(N. de l'Aut.)
—Plaît-il?—s'écria le capitaine…
—Je dis que l'ablet ne passera plus à travers les losanges de chanvre… ou les filets… si vous l'aimez mieux… et nos Dames ne pourront, désormais, se plaindre du défaut de galanterie de nos pêcheurs; c'est en vain que les vifs-habitants des eaux ont l'immensité de l'Océan pour refuge; on les y poursuit, et l'adresse de l'homme est toujours victorieuse dans cette lutte… les Belles des différents pays (grâce à l'intrépidité de nos marins), peuvent ajouter à leurs ornements tous les jolis riens de la coquetterie… La pêche, Messieurs, est devenue un art véritable, et Neptune a pu s'apercevoir du dépeuplement progressif de son empire…

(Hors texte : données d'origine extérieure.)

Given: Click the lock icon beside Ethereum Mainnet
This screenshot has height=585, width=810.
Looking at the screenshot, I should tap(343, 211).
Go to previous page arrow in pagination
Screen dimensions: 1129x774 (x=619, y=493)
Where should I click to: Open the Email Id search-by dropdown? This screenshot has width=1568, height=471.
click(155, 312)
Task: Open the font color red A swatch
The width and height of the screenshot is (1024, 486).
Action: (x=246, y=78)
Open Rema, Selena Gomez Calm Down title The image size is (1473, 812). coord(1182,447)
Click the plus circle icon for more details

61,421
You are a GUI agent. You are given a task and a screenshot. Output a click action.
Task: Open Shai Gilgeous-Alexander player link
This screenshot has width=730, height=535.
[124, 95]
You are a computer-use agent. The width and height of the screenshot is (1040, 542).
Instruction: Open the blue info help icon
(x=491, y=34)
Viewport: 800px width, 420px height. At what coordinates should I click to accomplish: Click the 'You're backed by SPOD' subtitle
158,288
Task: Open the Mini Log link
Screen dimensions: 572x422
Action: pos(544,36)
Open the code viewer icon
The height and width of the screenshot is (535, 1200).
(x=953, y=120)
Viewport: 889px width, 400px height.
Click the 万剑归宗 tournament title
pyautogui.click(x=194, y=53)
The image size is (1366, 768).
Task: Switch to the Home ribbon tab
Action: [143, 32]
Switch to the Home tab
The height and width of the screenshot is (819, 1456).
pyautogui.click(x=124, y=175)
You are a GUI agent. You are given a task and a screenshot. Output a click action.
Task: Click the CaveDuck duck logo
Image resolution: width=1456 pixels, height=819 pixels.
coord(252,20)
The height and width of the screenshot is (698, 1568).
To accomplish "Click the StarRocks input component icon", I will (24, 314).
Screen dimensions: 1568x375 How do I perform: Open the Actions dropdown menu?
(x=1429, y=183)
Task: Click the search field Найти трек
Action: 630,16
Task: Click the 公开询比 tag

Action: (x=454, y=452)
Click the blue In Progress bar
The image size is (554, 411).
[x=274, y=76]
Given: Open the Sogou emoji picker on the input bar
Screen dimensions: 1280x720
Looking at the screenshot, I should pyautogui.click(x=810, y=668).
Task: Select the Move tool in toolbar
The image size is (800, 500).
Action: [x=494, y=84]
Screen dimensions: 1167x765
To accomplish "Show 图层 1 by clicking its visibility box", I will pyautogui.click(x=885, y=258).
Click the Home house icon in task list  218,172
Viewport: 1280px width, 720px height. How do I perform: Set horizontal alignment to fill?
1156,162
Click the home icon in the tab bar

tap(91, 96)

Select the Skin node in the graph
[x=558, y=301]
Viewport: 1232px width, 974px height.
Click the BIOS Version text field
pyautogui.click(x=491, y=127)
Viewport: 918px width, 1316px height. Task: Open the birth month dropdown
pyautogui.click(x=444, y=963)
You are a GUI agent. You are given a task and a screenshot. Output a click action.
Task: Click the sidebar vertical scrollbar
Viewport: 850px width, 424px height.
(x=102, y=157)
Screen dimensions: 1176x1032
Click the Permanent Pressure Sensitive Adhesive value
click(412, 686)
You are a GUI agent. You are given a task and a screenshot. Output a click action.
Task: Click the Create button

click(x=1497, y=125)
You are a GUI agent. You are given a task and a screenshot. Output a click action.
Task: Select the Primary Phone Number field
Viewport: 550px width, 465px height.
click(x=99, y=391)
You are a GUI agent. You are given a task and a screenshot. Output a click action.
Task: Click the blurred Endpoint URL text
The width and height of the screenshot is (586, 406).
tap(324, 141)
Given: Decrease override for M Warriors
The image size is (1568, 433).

—Aïe! aïe! aïe! s'écria le capitaine Bonvouloir en faisant la grimace de Panurge achetant les moutons de Dindenaut;—docteur Hiersac je vous rends les armes: «la pêche est devenue un art véritable et Neptune a pu s'apercevoir du dépeuplement progressif de son empire!…» Parole d'honneur! voilà qui l'emporte sur tout ce que j'ai entendu jusqu'à présent!… Mais, dites-nous, colonel Boon, comment se fait cette opération… dont vous nous parliez tantôt…—et le marin jeta un coup d'œil, à la dérobée, sur le couteau suspendu à la ceinture du Natchez, Whip-Poor-Will.
—Vous voulez parler du scalpage…
—Oui.
—Oh… rien de plus simple,—dit le vieux chasseur avec le plus grand sérieux, et sans interrompre son repas;—pour scalper, le Natchez, notre ami, saisit sa victime par les cheveux, et les entortille ensemble afin de séparer la peau de la tête; lui mettant ensuite un genou sur l'estomac, il tire de sa gaine le fatal mokoman (couteau), cerne la peau du front, et arrache la chevelure.
Daniel Boon fit un geste très expressif. En entendant cette terrible mais fidèle description de l'opération du scalpage, les pionniers poussèrent un cri d'horreur. Deux Alsaciens, qui, jusque-là avaient peu goûté les préceptes hygiéniques rappelés par le capitaine Bonvouloir, perdirent l'appétit pour le reste de la soirée.
—Le Natchez accorde quelquefois de petits adoucissements,—continua Boon.
—Oui, de ces adoucissements qui font grincer des dents,—s'écria le marin avec effroi.—«Ils vous font cesser de vivre avant que l'on soit mort[130].»